So an object that we want to store in our containers is a number, std::ffi::c_ulong
to be more specific. Ok, sounds good so far, but two questions immediately pop into my head.
1. Can we have containers that allow us to temporarily get a reference to stored objects?
Here's an example:
COLLECTION = SomeThreadSafeStruct.new
r1 = Ractor.new { COLLECTION.get(key).update(value) }
r2 = Ractor.new { COLLECTION.get(key).update(value) }
This is basically a race condition. I see two options:
- we can definitely have data structures that DON'T allow "borrowing" of any value from the inside. An example of such data structure would be a queue,
.push(value)
"moves" the value to the queue and nobody else in this thread can access it anymore..pop
"moves" the value from the queue back to the user code. This way we can guarantee that only one thread accesses each element at any point in time.

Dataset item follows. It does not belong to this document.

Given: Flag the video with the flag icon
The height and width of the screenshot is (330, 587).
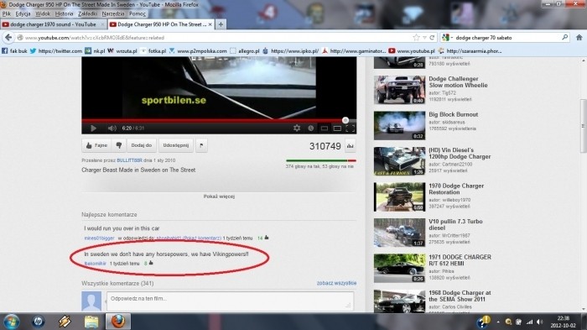Looking at the screenshot, I should (201, 145).
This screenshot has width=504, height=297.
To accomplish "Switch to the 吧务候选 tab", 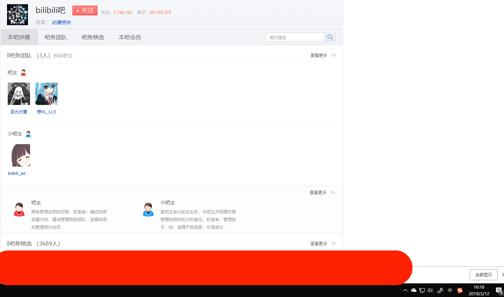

Unfortunately there's no way to enforce it but it could be done safely on the level of a single library that uses this queue internally. - we can definitely have data structures that only store other concurrent values, then we can safely "borrow" them
For 1 here's a rough equivalent of the code:
QUEUE = SafeQueue.new
N.times do
Ractor.new do
process(QUEUE.pop)
end
end
DATA.each do |value|
QUEUE.push(value)
end
# However you can't get nth element of the queue, e.g.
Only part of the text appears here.